The Cheese was born in 1538 and then uh, born again, after the Great Fire of 1666, so it was already ancient before all the usual literary suspects attached themselves to it and became regulars. The honour roll of distinguished authors/drinkers it has served includes George Orwell, Mark Twain, Sir Arthur Conan Doyle and Charles Dickens (yes, there he is again)…to name drop just a few. Also: the sawdust you’ll spy scattered all over the floor of the choproom isn’t there because the staff hate cleaning: rather it’s a nice touch to show off how old of an establishment the venue is…

Approx age: 357 years old

Details: 145 Fleet St, Holborn, EC4A 2BU | Book here

The Old Bell Tavern | 1678

The Old Bell

Sir Christopher Wren was famously a dab hand at designing churches (most notably St Pauls), but he could put together a solid pub, too.

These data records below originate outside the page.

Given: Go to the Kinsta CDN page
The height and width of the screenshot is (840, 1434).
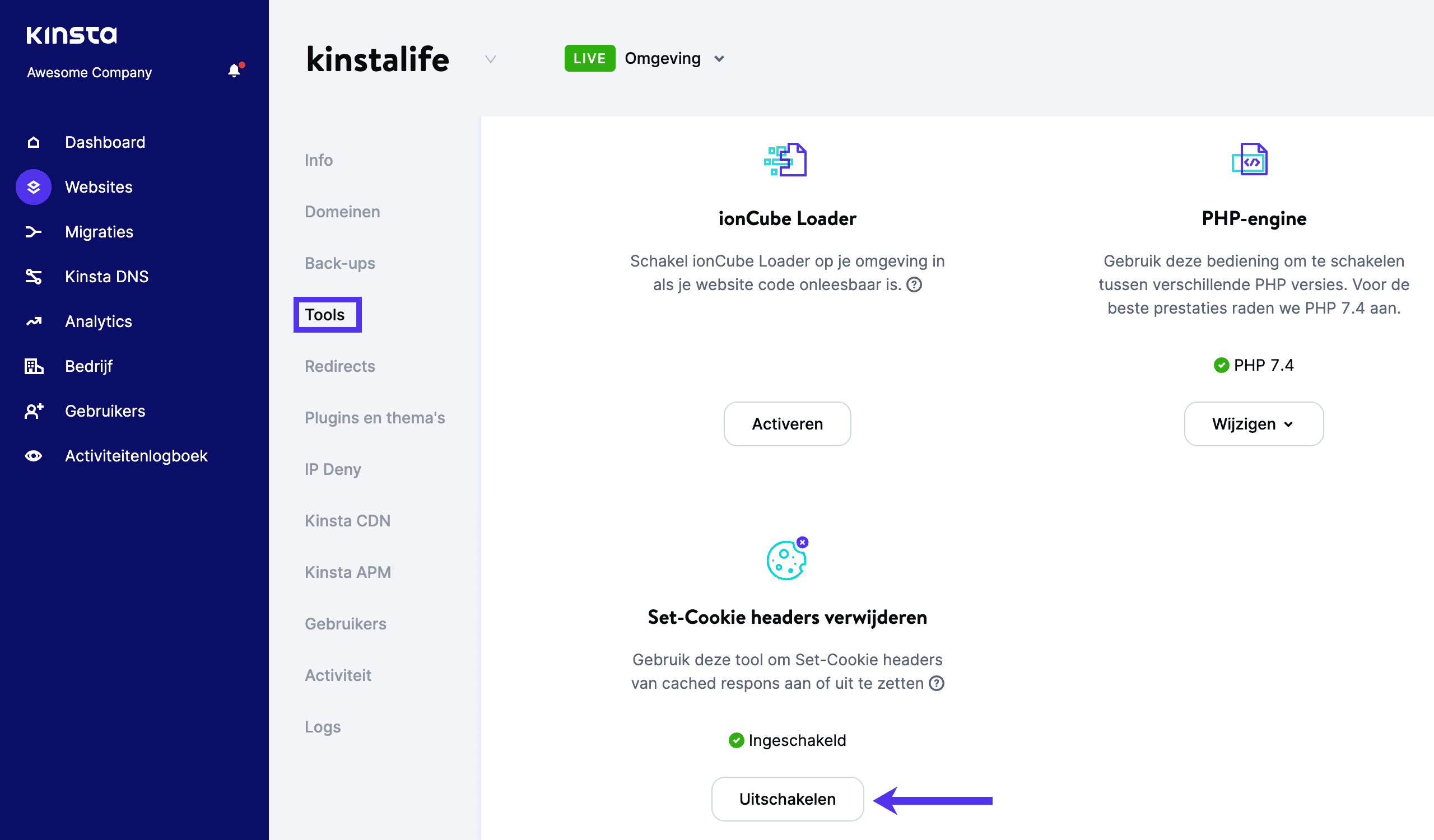Looking at the screenshot, I should pos(347,521).
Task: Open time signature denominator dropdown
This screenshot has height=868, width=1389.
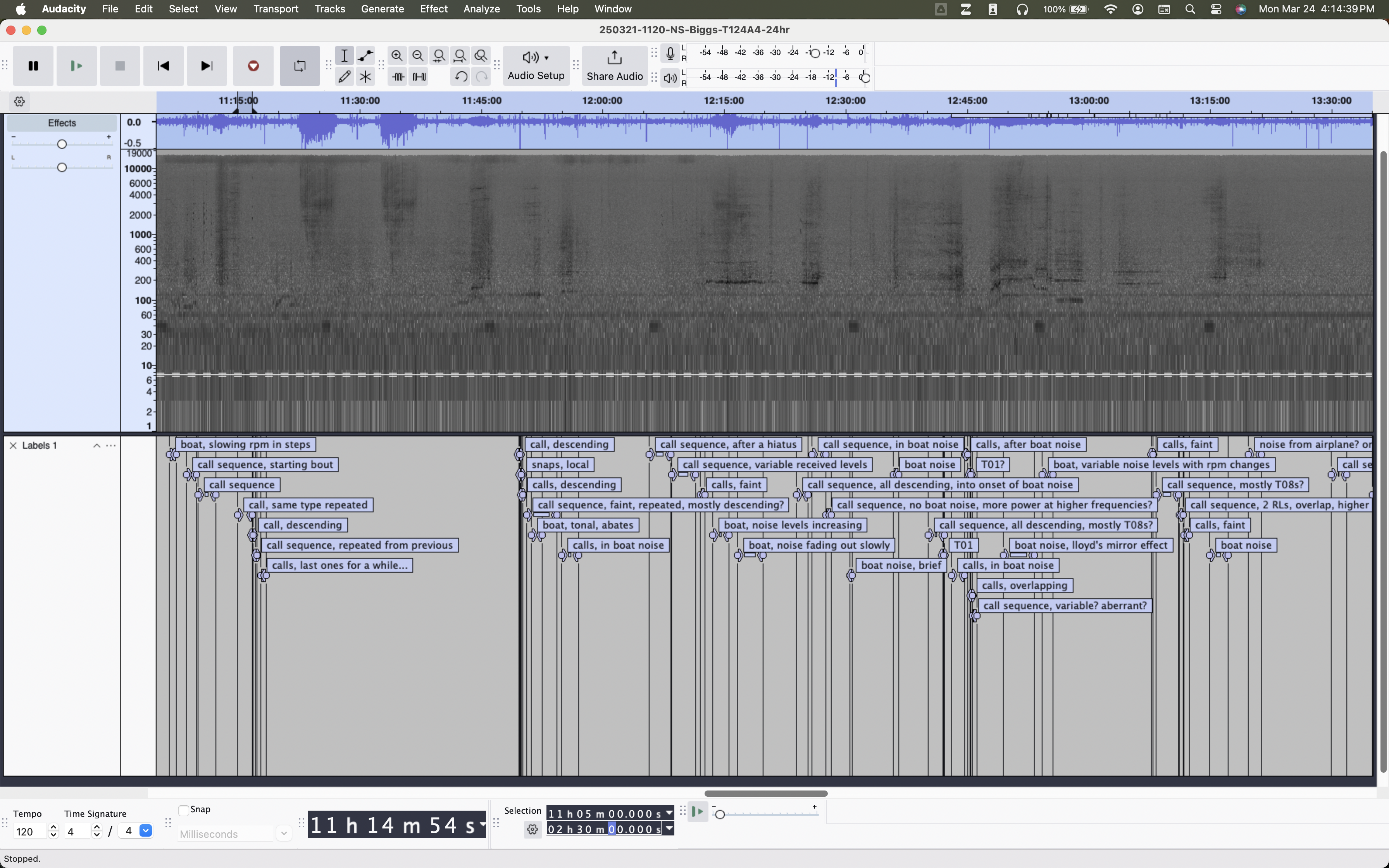Action: click(x=146, y=831)
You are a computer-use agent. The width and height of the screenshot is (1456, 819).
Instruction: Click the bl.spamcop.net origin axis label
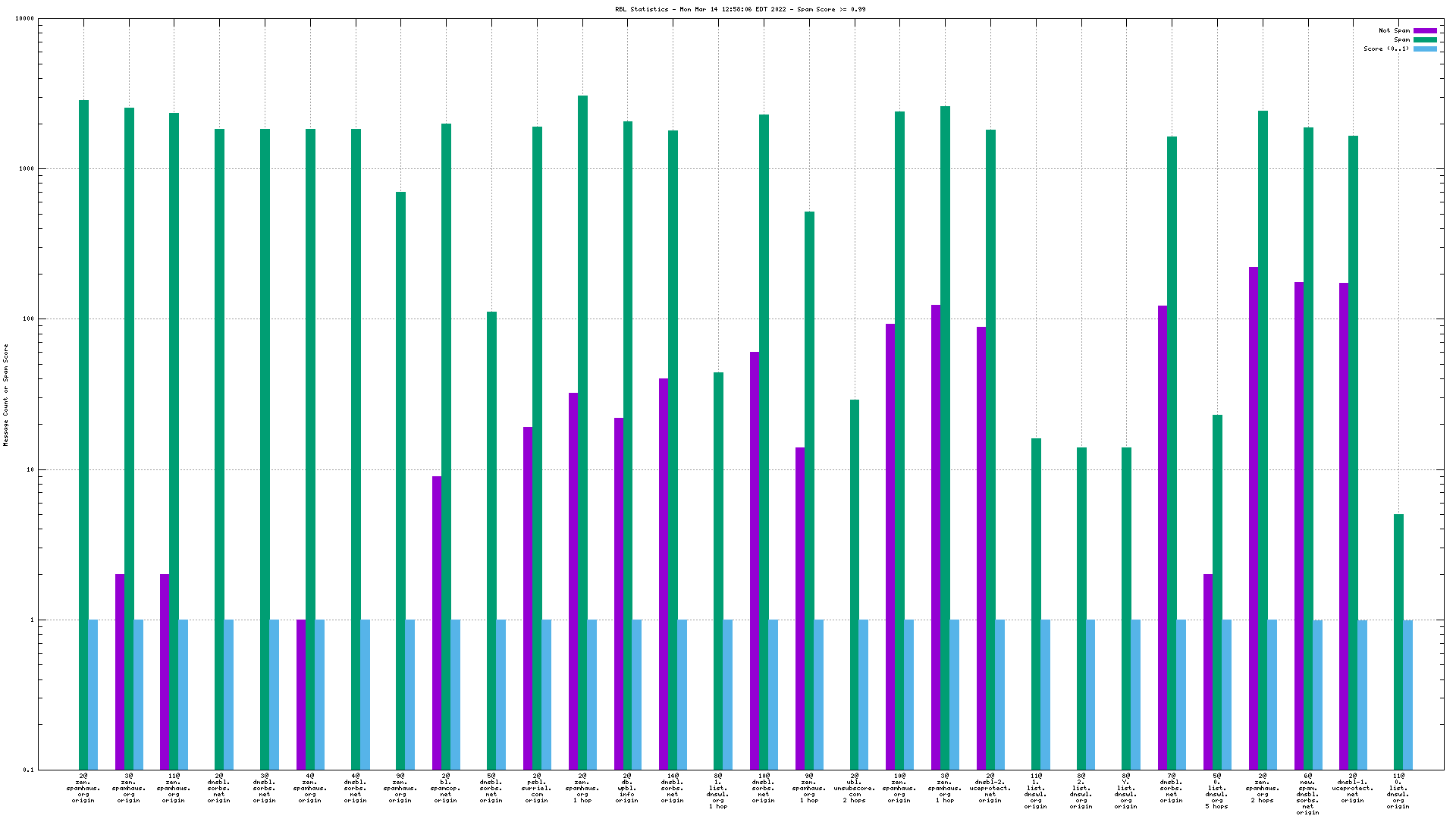446,789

This Stuart stalwart with flagstone floors and stained-glass windows was originally built for Wren’s masons as a means to keep morale high while they worked away on rebuilding the city following the Great Fire. A shrewd move to be honest, and it has stood the test of time on Fleet Street since, claiming a license for over 300 years now.

Approx age: 346 years old

Details: 95 Fleet Street, City Of London, EC4Y 1DH | Book here

Lamb and Flag | 1772

lamb and flag old pub covent garden

Fancy a few ales at the Bucket of Blood? Not the most appealing proposition maybe, but that’s just how it was at this Covent Garden watering hole many moons ago. It earned that lovely title through literal blood, sweat and tears, as it’s said to have held bare-knuckle scraps in its ground-floor back bar during the 1800s. These days however, the pub has well and truly entered its peaceful era (all grown up at the ripe old age of 250) and the only fight you’ll have on your hands now is securing a seat, as it’s normally chocker. Oh, and Charles Dickens was apparently a frequent visitor here too because, well, of course he was…

Approx age: 252 years old

Details: 33 Rose Street, Covent Garden, WC2E 9EB | Book here

The Princess Louise | 1872

princess louise historic pub

Kotomi_ / Flickr

A sprightly 152 years old, The Princess Louise nevertheless deserves a mention on this list – which you’ll understand as soon as you set foot inside. Barely anything has changed about this Holborn pub since its Victorian heyday, and it’s filled with original features like colourful tiling, mosaic floors, and mahogany ‘snob screens’ that divide the pub into seven different drinking areas. Even the marble urinals are original, and protected by a Grade II* listing.

Approx age: 152 years old

Details: 208 High Holborn, London WC1V 7EPNo bookings

The French House | 1891

The French House

The French House is a tad younger than most of the old-timers on this list (not that that’s saying much…), supposedly opening in 1891 and ironically by a German named Christian Schmitt. It only serves half-pints (Ricard is the big seller), but whatever it lacks in beer it makes up for in history: after the fall of the French during WW2, Charles de Gaulle came here to write one of the most important speeches in French history, “A tous les Français“. More proof that the pub can indeed be a place of high productivity. And with a firm anti-tech rule, it’s probably the closest you can get to actually stepping back in time for a pint…

Approx age: 131 years old

Details: 49 Dean Street, Soho, W1D 5BG | Drinkers are seated on a first come, first served basis.